PipelineQuantizationConfig is the configuration class for applying quantization at the pipeline level during DiffusionPipeline.from_pretrained. It supports two modes: a global mode (same backend for all/selected components) and a granular mode (per-component config mapping). It resolves the appropriate quantization config for each component at loading time.

I/O Contract

Constructor Parameters

Parameter	Type	Default	Description
`quant_backend`	None	`None`	Quantization backend name (e.g., `"bitsandbytes_4bit"`, `"torchao"`). Used for global mode.
`quant_kwargs`	None	`None`	Keyword arguments to initialize the backend's config class. Defaults to `{}`.
`components_to_quantize`	str \| None	`None`	Component names to quantize in global mode.
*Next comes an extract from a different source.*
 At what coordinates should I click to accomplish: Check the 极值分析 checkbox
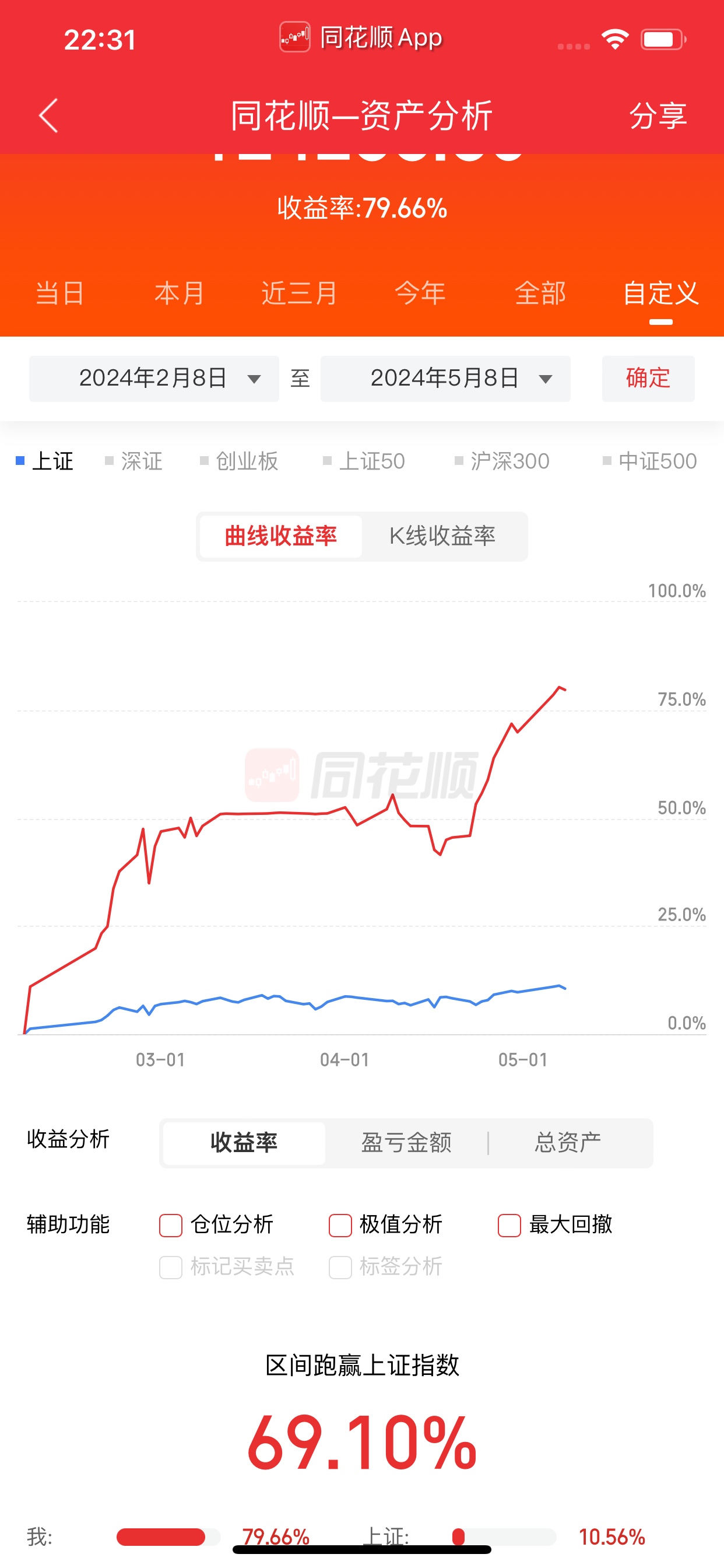coord(340,1226)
If `None`, all nn.Module components are quantized.
`quant_mapping`	None	`None`	Per-component config mapping for granular mode.

Validation Rules

Rule	Error
Both `quant_backend` and `quant_mapping` provided	`ValueError`
Neither `quant_backend` nor `quant_mapping` provided	`ValueError`
Neither `quant_kwargs` nor `quant_mapping` provided	`ValueError`
`quant_backend` not found in diffusers or transformers backends	`ValueError`
Config classes in `quant_mapping` not found in any backend	`ValueError`
Init signatures mismatch between diffusers and transformers config classes (global mode)	`ValueError`

Constructor and Initialization

class PipelineQuantizationConfig:
    def __init__(
        self,
        quant_backend: str = None,
        quant_kwargs: dict[str, str | float | int | dict] = None,
        components_to_quantize: list[str] | str | None = None,
        quant_mapping: dict[str, DiffQuantConfigMixin | TransformersQuantConfigMixin] = None,
    ):
        self.quant_backend = quant_backend
        self.quant_kwargs = quant_kwargs or {}
        if components_to_quantize:
            if isinstance(components_to_quantize, str):
                components_to_quantize = [components_to_quantize]
        self.components_to_quantize = components_to_quantize
        self.quant_mapping = quant_mapping
        self.config_mapping = {}  # book-keeping: {module_name: quant_config}
        self.post_init()

    def post_init(self):
        self.is_granular = True if self.quant_mapping is not None else False
        self._validate_init_args()

Key Methods

_resolve_quant_config

Called by load_sub_model() for each pipeline component. Returns the appropriate quantization config or None if the component should not be quantized.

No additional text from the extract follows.